自分が出したのは一発ネタ気味のものだったが、
まあまあウケたようで良かった。
個人的にはバットマンのバイク(チャリ)がすごい好きだった。
面白かったものはあげたらきりがないけど写りの良い写真があまりなかった。
あと、ガチャ回したらマフラータオルあたった。
また行きたいと思った。
「情報推薦システム入門」読んだ
持ってたし読んでたけど、通読してみた。
結構新しい話もカバーしてるし、レコメンドエンジンこれからやろうって人には全体を見通せるいい本だと思う。というか、これ以上の話って泥臭い現場の話とか運用の話くらいしか残ってないような...
これに加えて、「情報検索の基礎」でも読んどけば満点かも。
ただ、これ読んでスケールするシステム書けるとか、そういうものではない。ここに書かれている内容を実装しても、そこから運用までは結構遠い。内容が低級とか、高度な内容扱ってないとかそういうわけではなくて、それについては軸が違うので別ですよというだけ。
とにかく、いい本。この手の話に携わっている人は皆持っていて良い。翻訳がたまに変になるのが少し残念。
「沈黙のことば」読んだ
説明の必要が無いほど有名な異文化コミュニケーションについての古典。
high(low)-context cultures という概念を提唱したことで有名なエドワード・T・ホール先生の一冊(この本で直接の言及はない)
ご本人自身アメリカ人であるホール先生は、外国人とのコミュニケーションの際にアメリカ人はその自己文化中心主義から摩擦を生じやすいと考え、その解消には、特に明文化されていない暗黙のコミュニケーションへの理解が重要であるとしている。具体的な異文化コミュニケーションの失敗例、アメリカ文化との対比を織り交ぜながら、暗黙のコミュニケーションやルールがあるかを分析する本。
今になっては割と普通にいわれていることに読めるが、当時(50年も前)は一大センセーションだったそうな。
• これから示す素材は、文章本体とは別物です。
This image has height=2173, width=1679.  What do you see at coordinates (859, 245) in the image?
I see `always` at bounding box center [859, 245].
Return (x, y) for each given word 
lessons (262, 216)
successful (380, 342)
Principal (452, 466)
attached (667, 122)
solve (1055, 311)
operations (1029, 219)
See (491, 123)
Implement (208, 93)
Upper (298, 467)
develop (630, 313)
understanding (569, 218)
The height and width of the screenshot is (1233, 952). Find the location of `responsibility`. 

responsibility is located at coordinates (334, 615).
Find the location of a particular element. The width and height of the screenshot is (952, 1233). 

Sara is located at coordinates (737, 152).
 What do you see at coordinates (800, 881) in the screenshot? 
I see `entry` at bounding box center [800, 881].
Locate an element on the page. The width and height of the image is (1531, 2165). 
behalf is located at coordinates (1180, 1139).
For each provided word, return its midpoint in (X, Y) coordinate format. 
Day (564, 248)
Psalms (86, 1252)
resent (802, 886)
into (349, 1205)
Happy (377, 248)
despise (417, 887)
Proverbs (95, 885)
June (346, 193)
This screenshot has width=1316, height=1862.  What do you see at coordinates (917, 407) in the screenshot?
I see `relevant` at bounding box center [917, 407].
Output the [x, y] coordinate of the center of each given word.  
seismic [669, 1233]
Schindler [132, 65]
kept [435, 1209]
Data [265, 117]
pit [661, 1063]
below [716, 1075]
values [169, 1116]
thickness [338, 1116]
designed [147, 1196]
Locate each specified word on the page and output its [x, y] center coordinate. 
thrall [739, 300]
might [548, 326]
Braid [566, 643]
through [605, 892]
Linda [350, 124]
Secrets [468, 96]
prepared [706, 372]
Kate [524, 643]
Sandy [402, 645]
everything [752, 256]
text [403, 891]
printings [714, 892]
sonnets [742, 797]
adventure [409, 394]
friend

もちろん今でも重要な考えだし、当然必要なことだが、一方で実行するのは極めて難し医用に思える。例えば、これは有名な話だけど、タイでは子供の頭を撫でると周りの人に怒られる。が、そんなこと日本人は大抵知らない。仮に知っててもついやっちゃう。加えて事前に調べるにしたって限度がある。
じゃあどうするのがベストだろう。個人的な考えとしては、事前に調べるのは当然として、自分はこちらの文化にあまり馴染みがないので、是非教えてください、失礼があれば是非指摘し、助けてください、という関係を作れれば良いのでは、と考えた。
このような態度は日本人特有のへりくだりの文化で、それこそ自国中心主義的なのかもしれない。ビジネスのような場でそれができるかも微妙なところな気もする。難しい。現代でマジョリティを得ている意見を知りたいところ。
ところで、出版後50年経って、結局のところアメリカ人はアメリカの文化をTVやインターネットという形で輸出し、全体を馴らすことに成功したように思える(もちろん場所によるし、単なる思い込みかもしれない)。自分としてはその態度については全くニュートラルで、意見はない。ただ、多分このままこの形でマクロとしては進め続けるんだろうなあと思っている。ホール先生の意図とは少し違う形だけど、これはこれでひとつのやり方かもしれないなぁと思った。
「異端の統計学 ベイズ」を読んだ。
購入のきっかけはタイトル買い。
ベイズと付いてたら買わなければならない病気にかかっているので。
内容
ベイズ統計が過去歴史の中で、どのような取り扱われ方をしてきたのかを紹介するもの。
塩野七生が書く系のジャンル。なんていうのあれ、歴史エッセイ?
もう少し言うと、ベイズ則とそれを下敷きにした道具立てに関わった人となり、
各時代におけるベイジアン的発想のの扱われ方、具体的な応用事例とその成功についての紹介。
良いと思ったところ
類書は無さそうに思う。よく頻度主義、ベイズ主義みたいな話を耳にするが、
具体的に過去にどういう論争があったのか、どういう経緯で発展してきたのかを知らずに
ベイズの道具を使うことになってしまった、というようなタイプの方には良いと思う。
気になったところ
無駄に厚く、文章が読みにくい。これは翻訳のせいではなくて、原文のせいだと思う。
要所要所で、事前確率等の専門用語の説明がさわり程度というか、妙だ。そのため、なんだかわかったような分からないような…というようなという感じのまま、しかし理解している前提で話が進んでいく。そのため、後の文章でこれには批判があった、というようなことが書かれていても、一体どこを問題にしているのかが大変わかりにくい、または分からないということが何度かあった。
たとえば、ギブスサンプラーの解説はこう。
ギブズ・サンプラーはマルコフ連鎖モンテカルロ法の一種。変数がたくさんある場合に、各ステップでただ一つの変数に注目するという形で、順次着目する変数を変えてサンプリングを繰り返す
これは分かっている人向けの説明だし、この説明の前にMCMCの話は出ていないため、最初の一行が既に無意味。一体だれのための説明なのか、そもそも歴史エッセイにこのような説明が必要なのか、と首をかしげてしまう。よって、この分野全然知らない人には勧められない。
また、行きがけの駄賃と言わんばかりに解説のない専門用語、些細なエピソードを、「ついでに」挟んだような文章が頻繁にある。ベイズというキーワードに共起する専門用語を文章中に必ず含めなければいけない呪いにでもかかっているのだろうか。調べた内容はすべて書かないといけないと思っているのだろうか。
これらが無ければ1/3くらいの厚さの本になっていただろう。この点は、先述の点と相乗効果を発揮し、読みにくさに拍車をかけている。
まとめ
厚いし読みにくいので読了までの時間が長く、コスパが低い。
扱っている内容は良いと思うので、関連する分野の人で時間に余裕のある人は読んでもいいかも。
ところで「異端」という言葉を煽りに使いたかったのかな、という勘ぐりをしたくなるくらい邦題と原題は違う。
原題は以下。こちらの方が内容とあっていると思う。
The Theory That Would Not Die: How Bayes' Rule Cracked the Enigma Code, Hunted Down Russian Submarines, and Emerged Triumphant from Two Centuries of Controversy
とはいえ、タイトル買いしてしまった自分には商業主義を呪うことくらいしかできない。